こんなことでよろしいか―老兵の進軍ラッパ 佐藤 愛子 集英社 このアイテムの詳細を見る |
いつも世の中に怒っているという印象の作者、相変わらずの愛子節顕在ですが、
ちょっと現代とはずれているという感も否めない。
その中で、思わずうなずいた文を二つばかり
「なぜ人を殺してはいけないか」
ということを若者がテレビで質問していたのを聞いて、私は唖然とした。
人間は人を殺してはいけないから殺さないのではなく、「殺せない」から「殺さない」のである。
「殺せないー」
それは人間が人間である事の真っ当な感覚ではないか。それを理屈で納得しようとする若者は、人として当然はぐぐまれているはずの感性が欠落しているのだと私は思う。
まったくその通りである。
ハエくらいは殺せるものの、それ以上の大きな生き物はかわいそうだから、という理由ではなく、気持ち悪いから殺せない。それが人間のまっとうな感覚だ。

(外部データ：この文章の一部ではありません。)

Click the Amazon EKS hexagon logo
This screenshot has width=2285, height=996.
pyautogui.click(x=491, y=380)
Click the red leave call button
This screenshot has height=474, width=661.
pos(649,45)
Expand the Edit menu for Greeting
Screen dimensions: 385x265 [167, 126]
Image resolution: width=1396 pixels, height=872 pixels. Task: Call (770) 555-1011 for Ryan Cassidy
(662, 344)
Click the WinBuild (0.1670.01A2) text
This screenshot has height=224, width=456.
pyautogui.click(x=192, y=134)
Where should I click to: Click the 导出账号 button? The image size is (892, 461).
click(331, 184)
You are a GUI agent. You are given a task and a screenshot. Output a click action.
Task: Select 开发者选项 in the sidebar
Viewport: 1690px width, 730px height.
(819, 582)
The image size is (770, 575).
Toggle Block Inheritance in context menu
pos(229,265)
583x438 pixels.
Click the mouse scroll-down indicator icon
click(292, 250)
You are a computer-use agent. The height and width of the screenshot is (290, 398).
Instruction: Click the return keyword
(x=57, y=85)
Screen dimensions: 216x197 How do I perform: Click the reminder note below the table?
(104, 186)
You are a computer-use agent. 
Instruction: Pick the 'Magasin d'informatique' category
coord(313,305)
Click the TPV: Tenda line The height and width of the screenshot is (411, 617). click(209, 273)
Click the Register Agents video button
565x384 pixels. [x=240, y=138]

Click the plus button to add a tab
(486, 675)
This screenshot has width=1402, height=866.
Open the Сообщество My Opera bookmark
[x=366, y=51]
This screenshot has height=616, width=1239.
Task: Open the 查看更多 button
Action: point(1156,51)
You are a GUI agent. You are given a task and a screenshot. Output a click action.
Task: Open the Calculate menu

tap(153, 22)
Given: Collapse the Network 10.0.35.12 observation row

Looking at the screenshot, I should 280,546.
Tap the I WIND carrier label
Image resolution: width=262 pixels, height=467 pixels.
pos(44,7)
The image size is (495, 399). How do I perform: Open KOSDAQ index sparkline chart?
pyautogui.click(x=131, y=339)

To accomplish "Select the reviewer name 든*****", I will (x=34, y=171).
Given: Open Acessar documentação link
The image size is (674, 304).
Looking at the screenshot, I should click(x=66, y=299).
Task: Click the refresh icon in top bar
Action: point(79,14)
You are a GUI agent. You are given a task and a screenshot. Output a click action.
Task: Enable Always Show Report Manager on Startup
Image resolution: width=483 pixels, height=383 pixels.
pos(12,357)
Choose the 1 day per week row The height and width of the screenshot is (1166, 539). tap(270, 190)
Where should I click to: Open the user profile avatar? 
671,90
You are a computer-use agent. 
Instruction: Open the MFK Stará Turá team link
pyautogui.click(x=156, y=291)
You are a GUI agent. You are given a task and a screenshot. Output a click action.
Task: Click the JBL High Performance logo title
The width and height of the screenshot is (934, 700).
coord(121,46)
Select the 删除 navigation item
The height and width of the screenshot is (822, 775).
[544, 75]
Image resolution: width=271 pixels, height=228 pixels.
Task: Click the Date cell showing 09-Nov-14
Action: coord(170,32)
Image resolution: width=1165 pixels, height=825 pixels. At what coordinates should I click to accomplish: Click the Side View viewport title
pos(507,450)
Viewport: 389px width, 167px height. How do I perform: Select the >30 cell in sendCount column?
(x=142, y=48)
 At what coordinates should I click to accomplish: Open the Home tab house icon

そういった感覚の欠如している人が増殖しているようで恐ろしい
今、物質が豊かになり、何でもアリの自由な時代になると、「感動」に重みがなくなって、サッカーで日本のチームが勝っただけで「感動をありがとう」と騒ぎ散らすような、そんなチャチな感動になってしまう。
テレビで寝っころがって、オリンピックなんか見て
思わず涙ぐんだりする感動なんて、
感動の風上にも置けないね。
相田みつを氏だっていってるじゃないか。
「感動とは、感じて動く事だ」 って。
ところで、読書週間て10月27日からなのね。